How the SpecBase Composition Algorithm Works

When you tell SpecBase “I’m building a backend service with GDPR compliance,” it doesn’t do a database lookup or call an API. It runs a deterministic, local algorithm over a YAML knowledge base to produce a precise list of required specification documents. Here’s exactly how that works.

The Two Building Blocks: Software Types and Features

SpecBase’s knowledge base is organized around two concepts.

A software type is a software project type — a canonical shape that captures what a class of projects fundamentally is.
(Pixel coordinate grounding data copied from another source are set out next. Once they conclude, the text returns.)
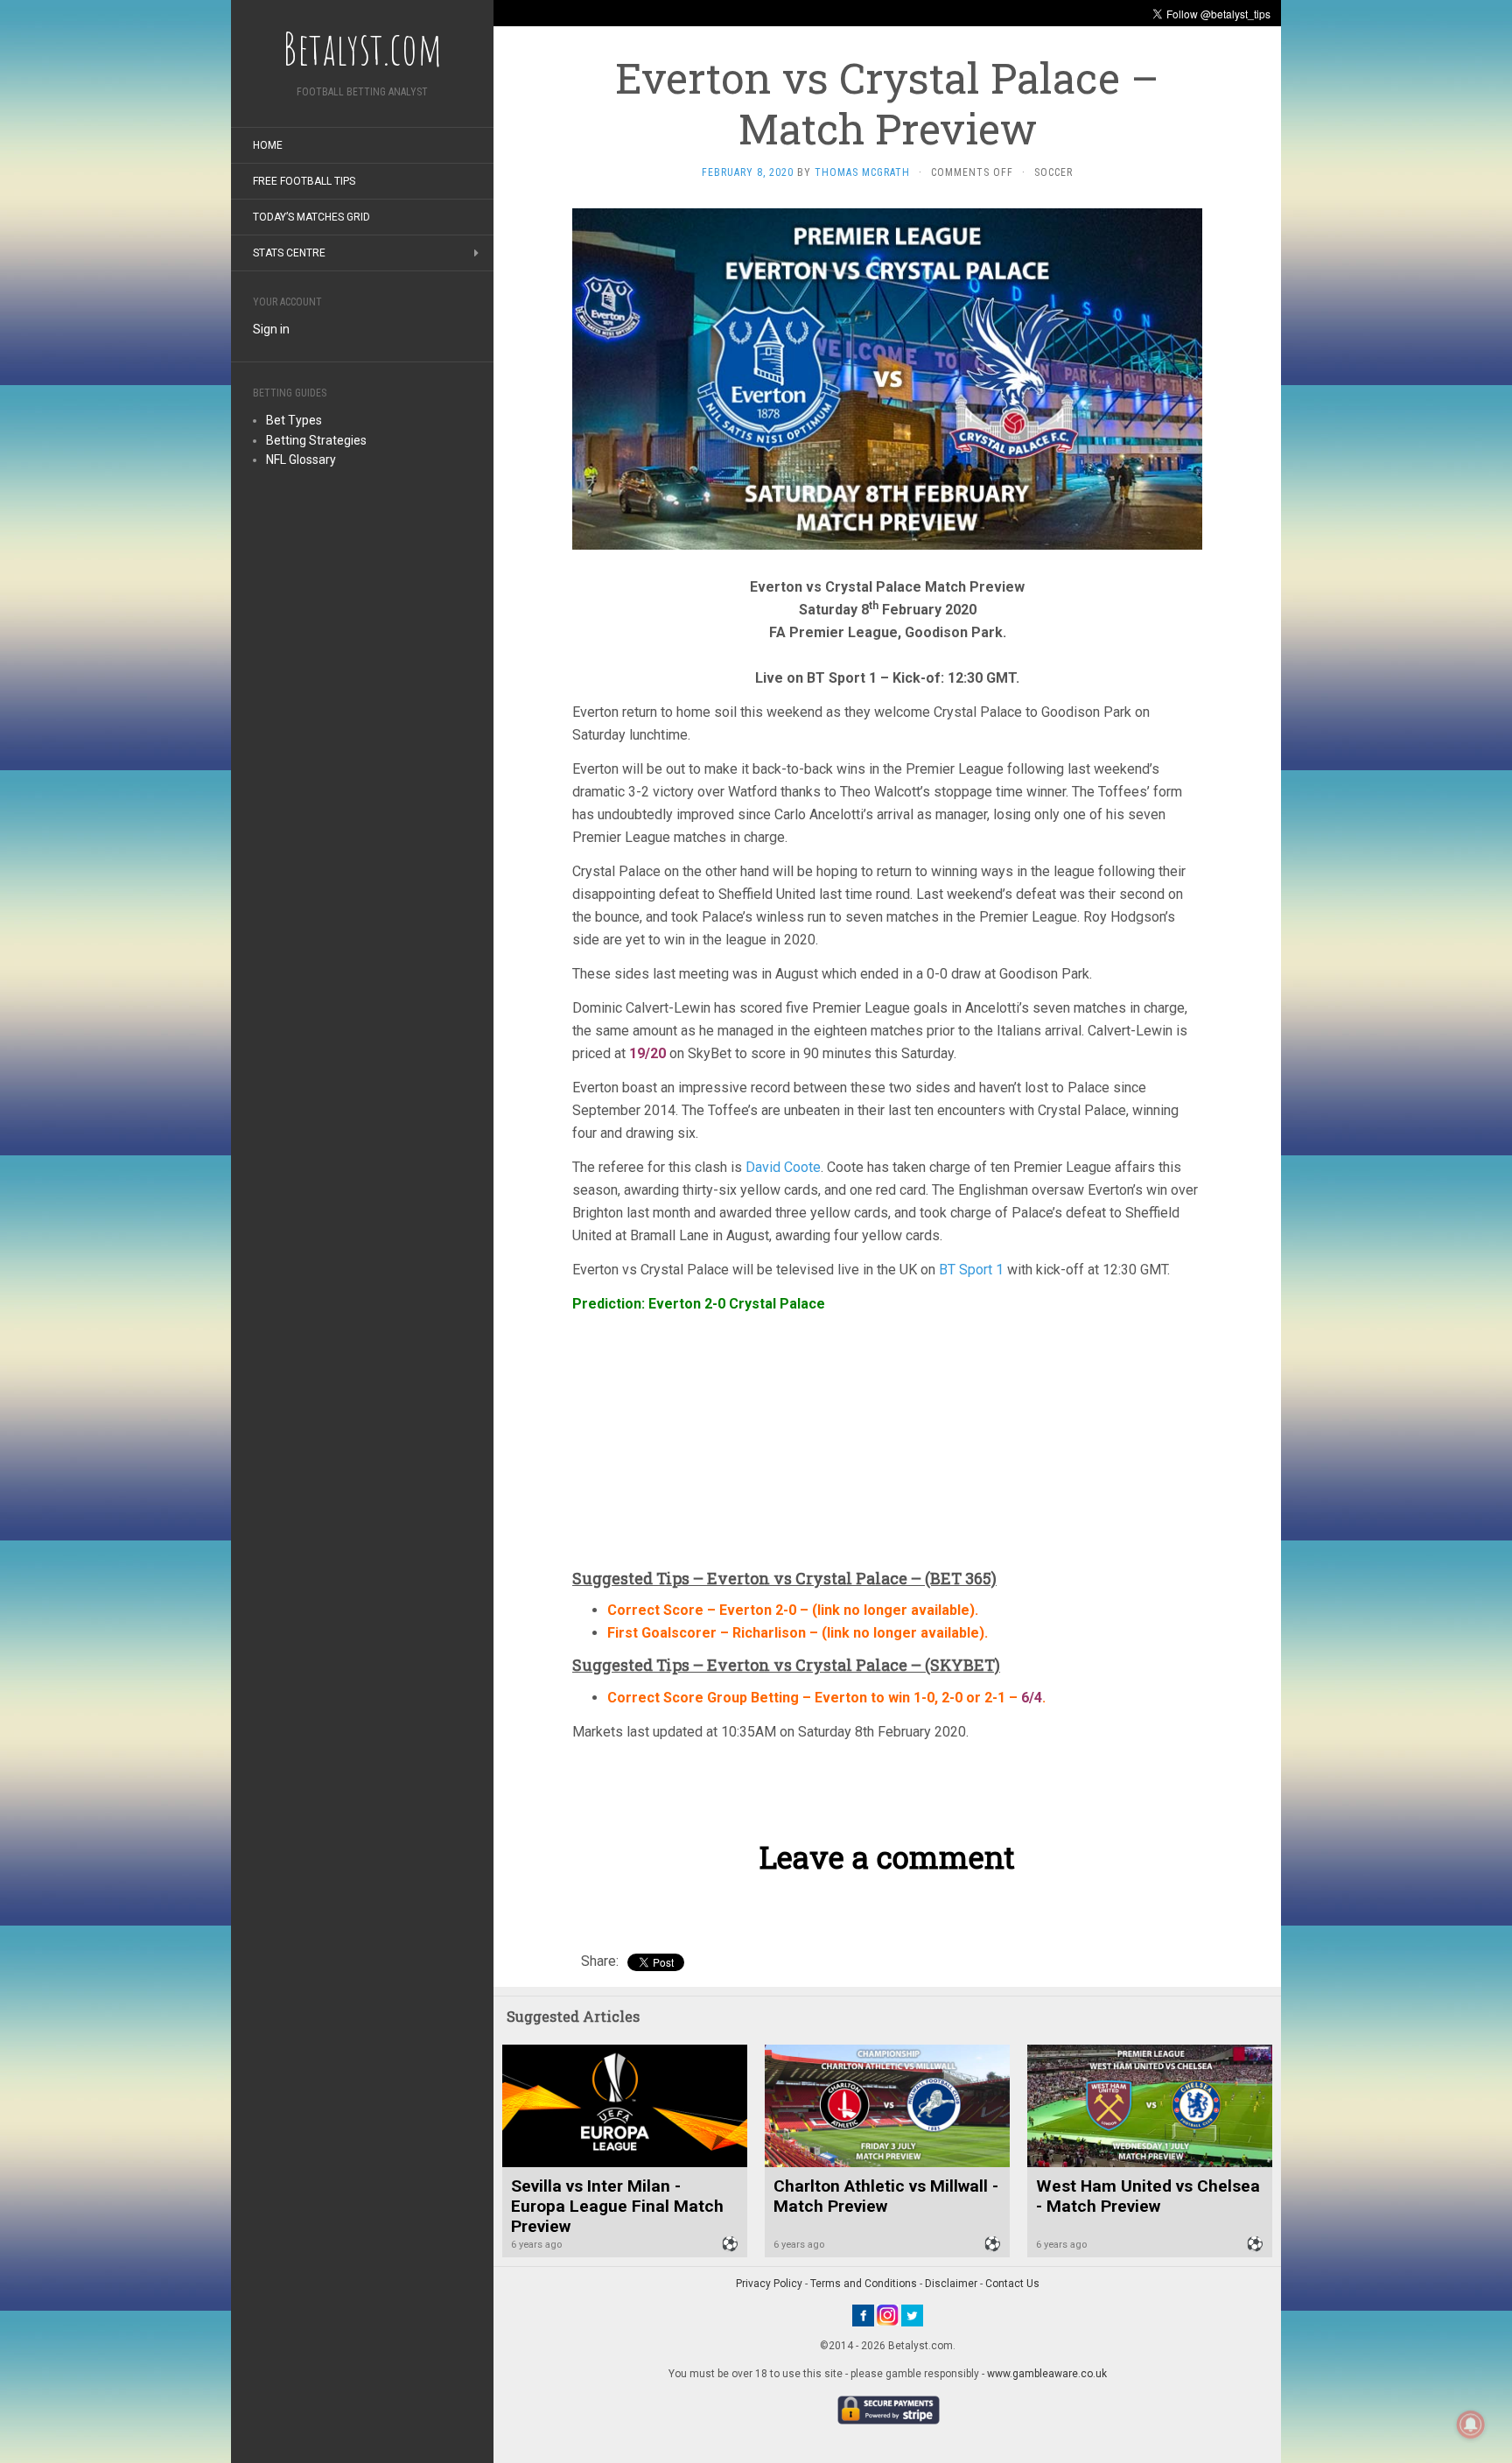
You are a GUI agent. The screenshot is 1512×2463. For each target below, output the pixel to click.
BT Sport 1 (973, 1269)
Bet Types (294, 420)
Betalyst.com (362, 48)
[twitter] (912, 2314)
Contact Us (1012, 2283)
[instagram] (888, 2314)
SpecBase v1.0 includes 11:

web_app · backend_service · cli_tool · desktop_app · mobile_app · embedded · iot · data_pipeline · ml_ai · video_game · cloud_integration

Each software type has base documents — the spec docs that every project of that type needs, no matter what. A web_app, for example, always needs a Product Requirements Document, UI/UX Spec, API Contract, Security & Privacy review, and an operational Runbook. These are non-negotiable; you’d be taking on real risk by omitting them.

A feature is an optional modifier. Features represent meaningful capability additions that change what documents a project needs. The web_app software type supports six features: auth, payments, realtime, i18n, pwa, and analytics. Selecting auth adds three documents: Authentication Design, Session Management Spec, and an RBAC spec. Selecting payments adds a Payment Integration Spec, PCI Compliance Checklist, and a Refund Policy.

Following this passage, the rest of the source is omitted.